Notas de taller sobre construcción, restauración y puesta a punto. Cada barco lleva su historia;
estas son algunas.
Construcción
Runabout clásico: de las cuadernas a la caoba
Las lanchas de línea italiana de los años cincuenta y sesenta —esos runabouts de casco rojo,
cubierta de caoba y filete blanco— son el corazón del taller. Reproducirlas a escala de
radiocontrol tiene poco de maqueta y mucho de carpintería de ribera: el barco se levanta de
dentro afuera, igual que el original.
El esqueleto
Todo empieza con la quilla y las cuadernas cortadas a láser. Se montan sobre un banco de trabajo,
perfectamente aplomadas y a escuadra, porque cualquier desviación aquí se arrastra hasta el final.
Una vez encoladas y con los refuerzos puestos, ya se intuye la silueta.
Forrado y cubierta
El casco se forra con tablilla fina, pieza a pieza, mojando y presentando cada tira para que
siga la curvatura sin forzarla. Después llega el trabajo más lento: la cubierta. Cientos de
listones de caoba alternados con finísimas tiras claras de arce que imitan el calafateado.
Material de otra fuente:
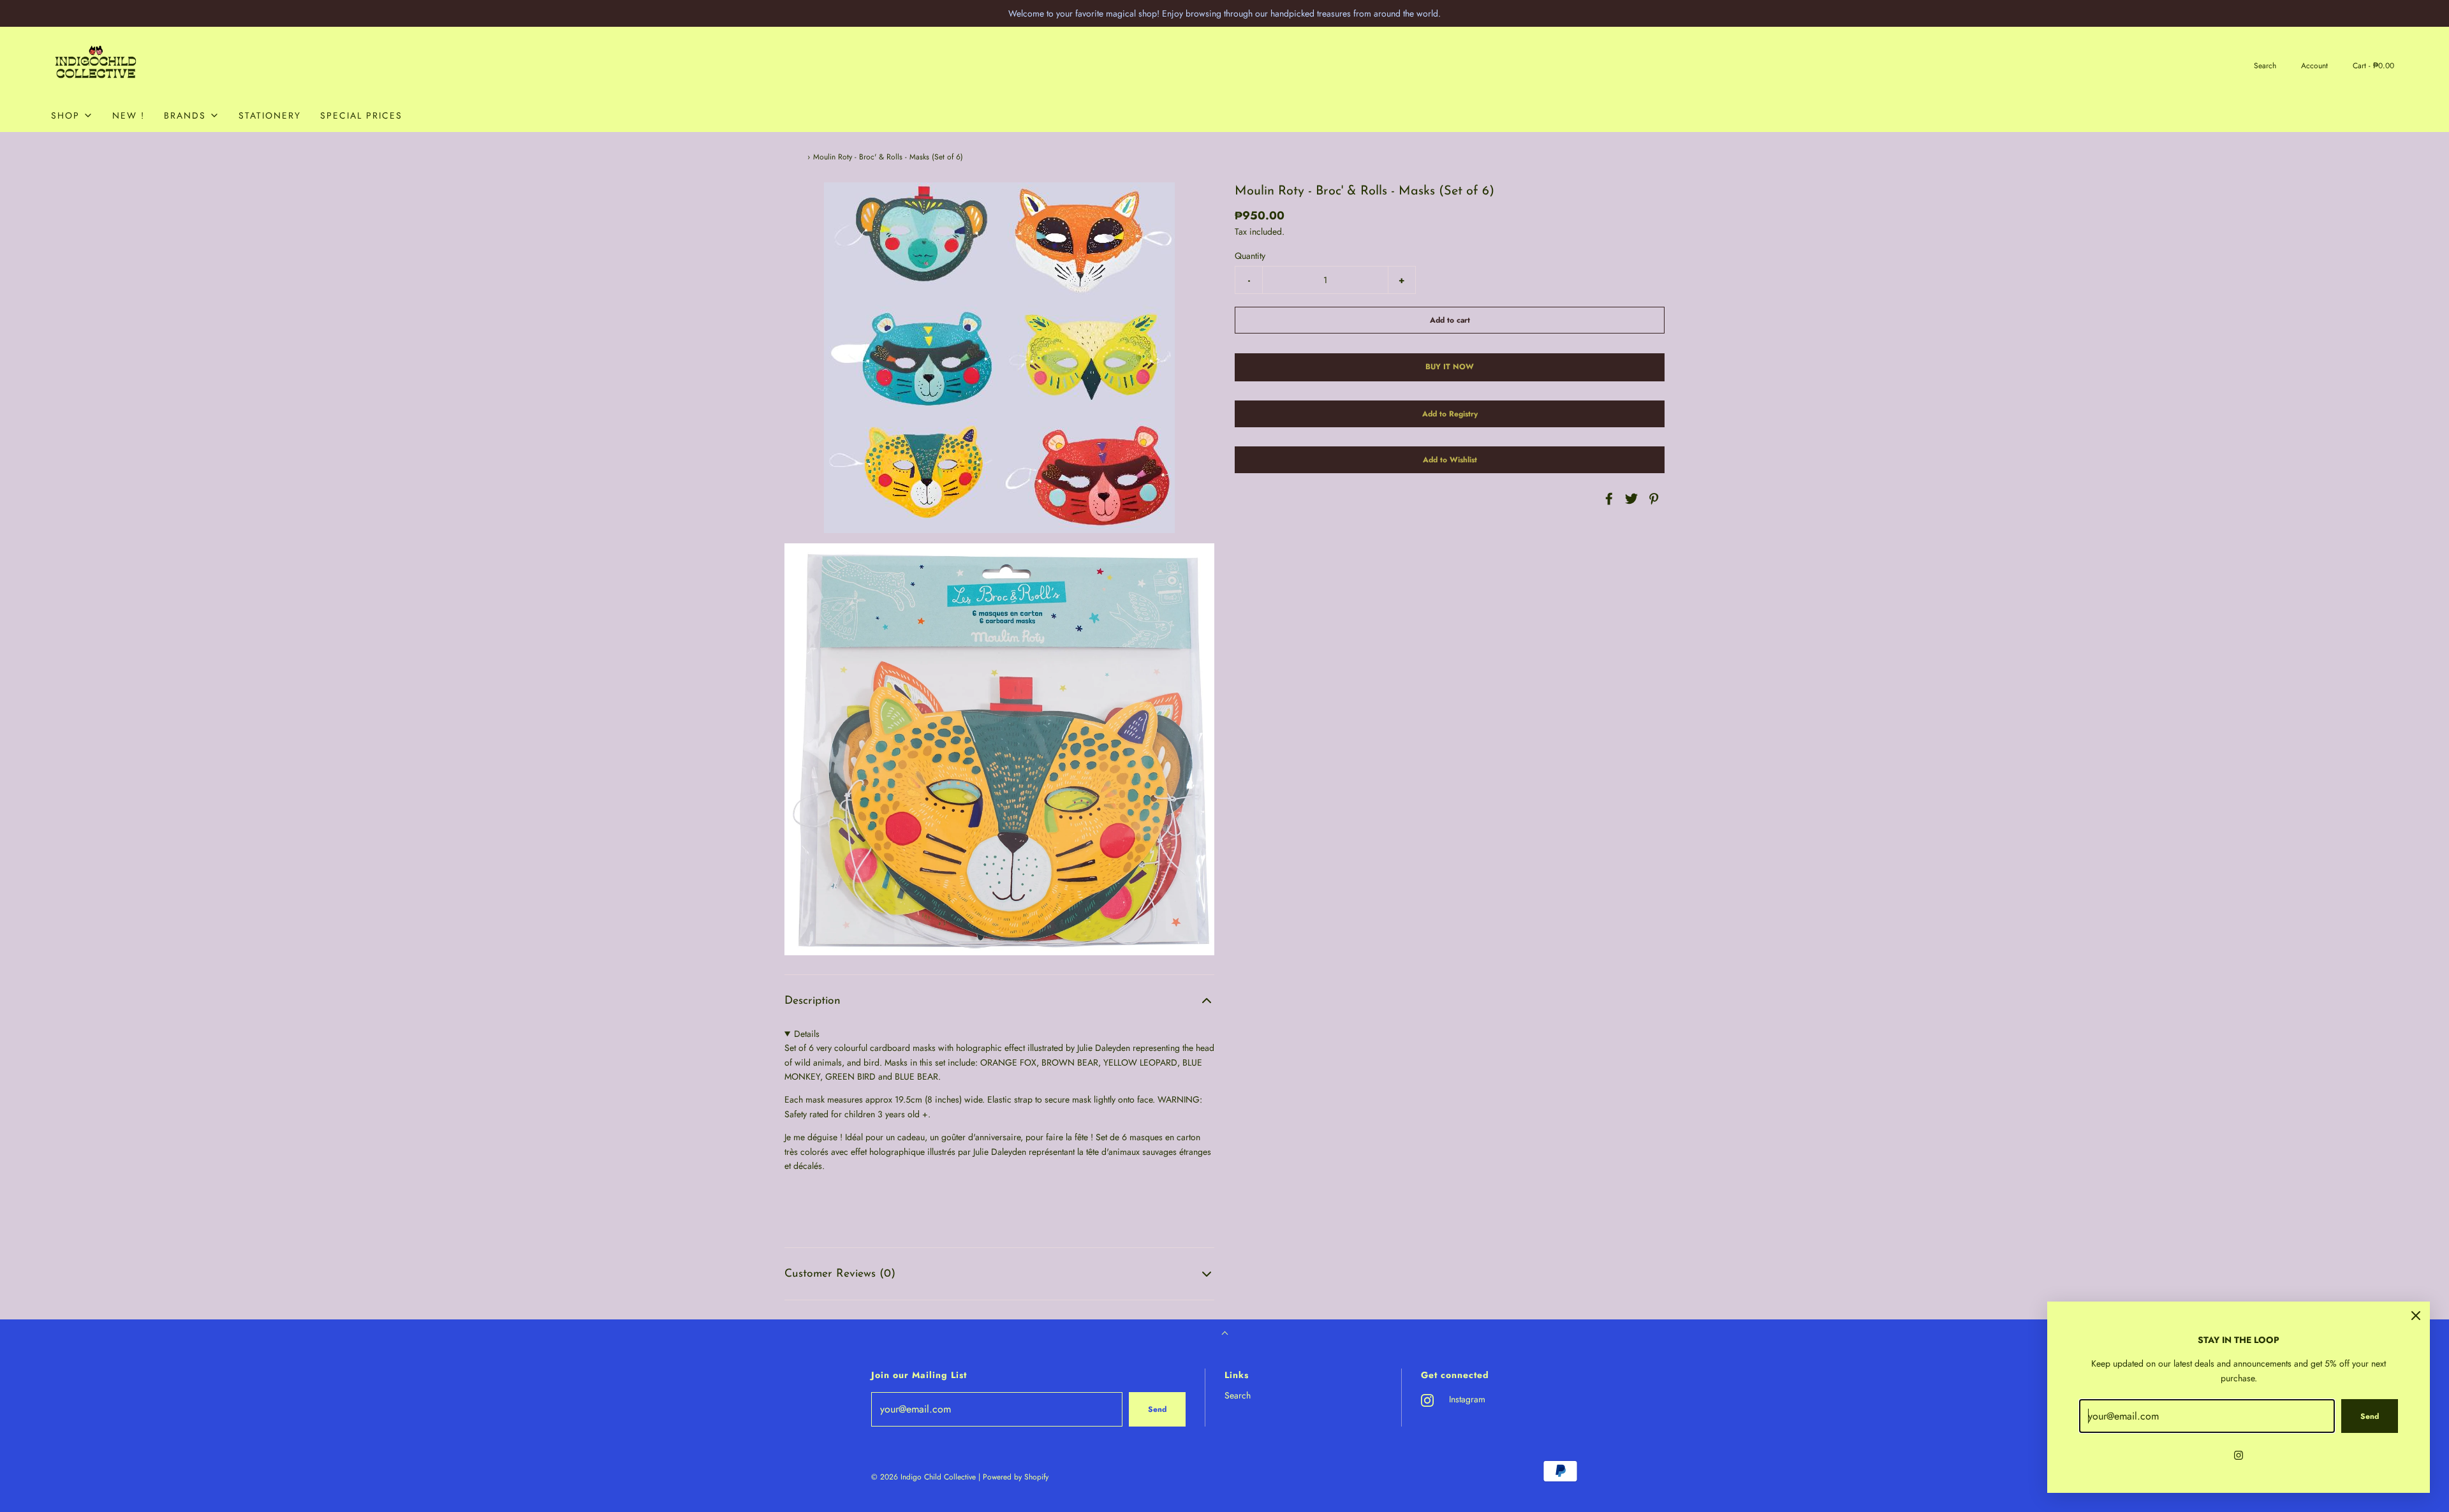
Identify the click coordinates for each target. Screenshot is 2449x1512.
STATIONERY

Se enfila la veta central, se colocan los laterales simétricos y se remata con la
característica «V» de la popa.
Lijado, imprimación y barniz
Con el casco cerrado empieza el ciclo de lijar, tapar poro, lijar, imprimar y volver a lijar
hasta que la superficie es un espejo. La obra viva se pinta —rojo, verde inglés, según el
modelo— y la cubierta se barniza a varias manos. El resultado es una lancha que, quieta sobre
su peana, ya parece estar navegando.
Restauración
Restauración de un llaüt: devolverlo al agua
No todo es construir de cero. A veces llega un modelo antiguo —una barca tradicional del
Mediterráneo, un llaüt de faena con su caseta de gobierno— que lleva años parado y merece
volver a navegar. Restaurar tiene su propio ritmo: hay que entender qué hizo el modelista
original antes de tocar nada.
Diagnóstico
Se revisa el casco palmo a palmo: juntas abiertas, madera reseca, pintura levantada, herrajes
picados. En este llaüt había que abrir la cubierta para acceder a la bancada del motor y al
eje, así que se retiró con cuidado la tapa de registro para no dañar el entablado de alrededor.
Saneado y acabado
Se consolidan las zonas débiles, se rehacen las juntas y se repone la madera que falta. Luego,
pintura: respetando los colores de siempre —verde, blanco y rojo bajo la flotación— y
recuperando detalles como la matrícula y el filete de la regala. La mecánica se revisa
entera antes de cerrar.
El objetivo no es que parezca nuevo, sino que parezca bien cuidado. Un clásico que vuelve al
agua con dignidad.
Competición
Genesis 72: puesta a punto de un catamarán
En el otro extremo del taller están los barcos de velocidad: catamaranes de casco de composite
que apenas rozan el agua. Aquí no manda la estética sino los milímetros. Un buen reglaje es la
diferencia entre volar estable y clavar la proa.
Mecánica
Motor brushless refrigerado por agua, variador de gran amperaje y un servo de timón con par de
sobra. Todo va anclado a una bancada rígida y alineado con el eje: cualquier holgura se
convierte en vibración, y la vibración, en avería.
Reglaje
Se ajusta el ángulo del eje portahélices, la altura del timón y la posición del centro de
gravedad moviendo la batería unos milímetros adelante o atrás. Se prueba, se observa cómo
apoya el casco a distintas velocidades y se vuelve a corregir. Cuando el catamarán se asienta
sobre los patines y traza limpio, está listo.